:: WHAT THE EXERCISE ASKS ::
Filter the listing for lines containing "arrow".

═══ EXTRACTED MATERIAL

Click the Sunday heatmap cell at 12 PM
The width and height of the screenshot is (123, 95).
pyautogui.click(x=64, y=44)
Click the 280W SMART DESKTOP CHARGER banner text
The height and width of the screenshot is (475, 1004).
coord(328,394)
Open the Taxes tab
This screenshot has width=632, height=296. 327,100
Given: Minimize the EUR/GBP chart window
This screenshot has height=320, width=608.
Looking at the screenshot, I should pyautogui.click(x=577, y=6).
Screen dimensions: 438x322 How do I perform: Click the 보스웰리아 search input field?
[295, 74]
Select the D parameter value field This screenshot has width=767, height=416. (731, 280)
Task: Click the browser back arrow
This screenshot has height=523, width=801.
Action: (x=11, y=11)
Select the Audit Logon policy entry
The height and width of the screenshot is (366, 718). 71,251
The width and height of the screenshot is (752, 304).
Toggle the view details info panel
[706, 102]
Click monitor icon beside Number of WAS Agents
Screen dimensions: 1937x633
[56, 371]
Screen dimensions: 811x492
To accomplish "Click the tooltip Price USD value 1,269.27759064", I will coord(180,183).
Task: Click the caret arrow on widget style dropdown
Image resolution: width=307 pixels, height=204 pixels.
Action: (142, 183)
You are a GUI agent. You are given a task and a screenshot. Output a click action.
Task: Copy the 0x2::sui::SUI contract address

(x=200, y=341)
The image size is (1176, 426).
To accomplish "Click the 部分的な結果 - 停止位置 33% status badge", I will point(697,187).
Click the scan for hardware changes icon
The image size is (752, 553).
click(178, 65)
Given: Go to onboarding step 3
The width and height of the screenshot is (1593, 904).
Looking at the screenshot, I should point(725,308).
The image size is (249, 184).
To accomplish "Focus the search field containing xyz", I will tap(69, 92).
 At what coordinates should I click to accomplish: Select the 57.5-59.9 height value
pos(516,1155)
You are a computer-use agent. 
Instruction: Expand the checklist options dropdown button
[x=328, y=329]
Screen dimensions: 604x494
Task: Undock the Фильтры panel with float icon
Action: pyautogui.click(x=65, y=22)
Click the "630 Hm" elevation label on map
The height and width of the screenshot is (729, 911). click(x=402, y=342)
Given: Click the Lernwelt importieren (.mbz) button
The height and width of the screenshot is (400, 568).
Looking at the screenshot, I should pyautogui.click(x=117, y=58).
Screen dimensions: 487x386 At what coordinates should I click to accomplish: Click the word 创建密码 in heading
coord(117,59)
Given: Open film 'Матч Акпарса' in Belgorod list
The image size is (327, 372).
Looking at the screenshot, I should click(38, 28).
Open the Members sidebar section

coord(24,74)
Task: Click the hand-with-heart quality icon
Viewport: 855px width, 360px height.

══════

:: ANSWER BOX ::
Task: Click the browser back arrow
Task: Click the caret arrow on widget style dropdown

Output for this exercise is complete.